RPS WG Meeting Minutes (Wed 10:15am - 11:15am)
Reported by Ramesh Govindan
Cengiz Alaettinoglu started the meeting by describing changes to the
RPSL specification. The first change involves adding a new exception
specification to the as-in statement. This doesn't change the
expressivity of the language, but makes it convenient to express
exceptions, and makes it less error-prone. Exceptions may be
arbitrarily nested. A second change is in support for tunnels. For
this, we need to modify the ifaddr statement to add an identifier for
a tunnel. To the tunnel object, we added a way to specify the tunnel
encapsulation mechanism, and a way to specify the tunnel protocol.
Changes to the community attribute include allowing a list of
communities to be specified with the "contains" method. Also changed
the next-hop attribute to allow assignment to "self". Cengiz asked
whether the document could be forwarded for IESG consideration. No one
present dissented. Dave Meyer talked described the Internet-Draft
"Application of RPSL on the Internet".
This document explains how RPSL might be used to specify policy
objects: the document describes examples of common objects, some
canonical policy examples, and the use of tools. The document also
discusses a preferred naming convention for AS sets or AS macros and
other high-level objects. Dave presented several examples described
in the I-D. There was confusion about the use of <> in one of the
examples: Randy Bush and Alan Barrett explained the difference between
the use of <^AS3582$> and AS3582 in the policy filter. Cengiz
suggested including both examples in the draft. Randy suggested
explaining in greater detail the semantics of regular expressions used
in policy filters, specifically in the provider-provider policy
description. Some discussion in the RtConfig description about
cisco's AS path length limitation: Tony Bates indicated that the 255
character limit had been fixed. Dave also suggested adding to the
draft some text about how to manage an aut-num object. Cengiz said
that the recommendations specified in the applications draft would be
implemented in aoe. One question was whether roe worked on the RIPE
database: RIPE doesn't have an updated whois server, but will soon
have accouding to Chris Fletcher. In the meantime, Cengiz suggested
the use of the RA whois server, which mirrors RIPE data and can update
RIPE registry.
David Kessens talked about the transition from RIPE to RPSL. A
modification to the RIPE database for RPSL is well underway. The
transition plan involves allowing RIPE-181 syntax for updates as long
as possible, as well as have tools recognize both syntaxes. The
transition plan has four stages, each stage taking approximately two
months. Allow RPSL use now, but initially have RIPE-181 as default.

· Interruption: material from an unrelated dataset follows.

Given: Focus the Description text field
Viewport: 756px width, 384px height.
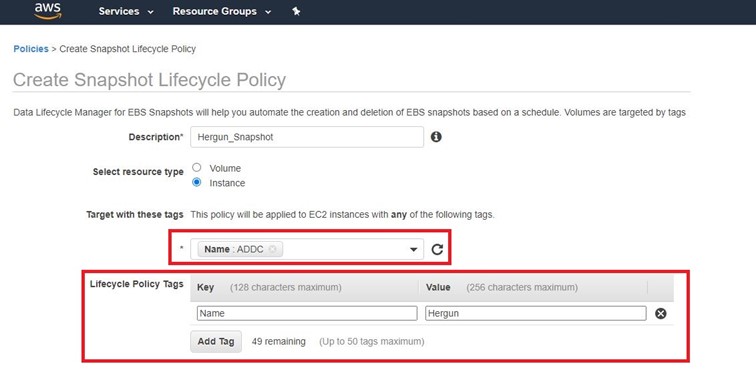Looking at the screenshot, I should (x=307, y=137).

Stage 1 tests server software: in addition, tutorials at Nanog and
RIPE to encourage use. Stage 2 integrates RPSL capability in tools.
In Stage 3, run two databases in parallel, with the old format server
on the old port and the RPSL-capable server on a new port. In
addition, at this time, old data will be converted to RPSL format. In
Stage 4, RIPE and RA will switch their servers to RPSL. Tony Bates
asked whether 2 months per stage is realistic, particularly because
some providers have their own tools and internal extensions. Tony
suggested having hard timelines, otherwise in his experience from
transitioning from Ripe-81 to Ripe-181, things never move on. Randy
pointed out that other providers will also have to update their tools
before transition happens. Tony also said that, to give providers
incentives to switch, the document should be forwarded onto the
standards track.
RPSL implementation in RAToolSet As the last talk, Cengiz presented a
tools update. Specifically, some of the tools have been made
RPSL-capable. These changes are now in alpha-test. Changes include:
more specific route operators, aspath prepending, community attibutes
(lacks operator methods). Also, as a transition mechanism, if a
policy object has rpsl-in/out, tools will use that as opposed to
as-in/out (which may be in RIPE format). Before tools can be used,
need database support for syntax checking.